Этими словами полковник хотел подсказать Халназару нужный ответ. И Халназар понял это, но его было не так-то легко сбить с толку. Делая вид, что он во всем согласен с полковником, он продолжал:

- Вот об этом я и хотел сказать, господин полковник, - подхватил он с притворным простодушием. - Послать туркмена на черную работу - значит втоптать в грязь доброе имя джигита. Выполнить работу, которая от них требуется, наши люди не сумеют, и это позором ляжет на наши головы. Но если собрать добровольцев, обучить их и послать на войну, они прославят имя джигита и белого царя. Поэтому наша просьба такая, господин полковник: пусть от нас возьмут сколько надо людей, но пусть это будут добровольцы-джигиты. Если народ будет освобожден от набора, он сможет дать больше хлеба для доблестных войск царя. Мы просим...

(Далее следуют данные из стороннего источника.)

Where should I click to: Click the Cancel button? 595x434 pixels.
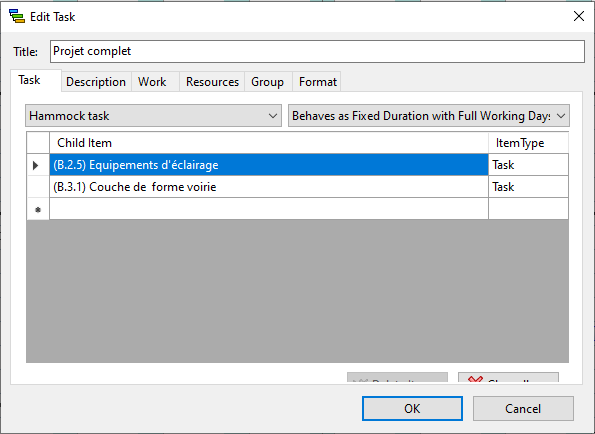pos(523,409)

Речь Халназара докончил старшина со шрамом:

- Пусть возьмут от нас все до последнего ягненка, но не трогают наши души!

Полковник терпеливо и снисходительно слушал Халназар-бая, но слова старшины со шрамом ему не понравились. Халназару он ответил мягко:

- Халназар-бай, у тебя умные слова. Может быть, некоторые из них я приму во внимание. Но... повеление государя императора - нерушимый закон. Его величество повелел взять людей. И пусть хоть весь мир перевернется, он своего указа назад не возьмет! Поэтому лучше не мечитесь понапрасну, не мучайте себя, а повинуйтесь царскому указу!

Все стояли, понурив головы, и молчали. Волостные Векиля, Бека, Утамыша толкали друг друга в бок, но ни один из них не решился говорить. Тогда Ходжаму-рад, боясь гнева полковника, проговорил, весь съежившись:

- Господин полковник, от имени волостных, старшин и эминов Тедженского уезда я даю слово - к назначенному сроку, как сказано в повелении великого государя, собрать и привести людей на тыловые работы...

Сары, не вытерпев, прервал волостного:

- Пусть дают слово волостные! Пусть подписываются старшины! Но мы, выборные эмины, и народ, не можем дать людей!

Полковник грозно крикнул:

- Что он говорит?

Сары повторил свои слова. Старшина со шрамом на лбу, подавшись вперед, хотел что-то сказать, но полковник бешено топнул ногой. Старшина побледнел, шрам над его бровью задергался, он раза два проглотил слюну и, несмотря на гневный крик полковника, вышел вперед:

-И я повторяю слова Сары: хоть засыпайте нас пушечными ядрами, мы добровольно людей не дадим!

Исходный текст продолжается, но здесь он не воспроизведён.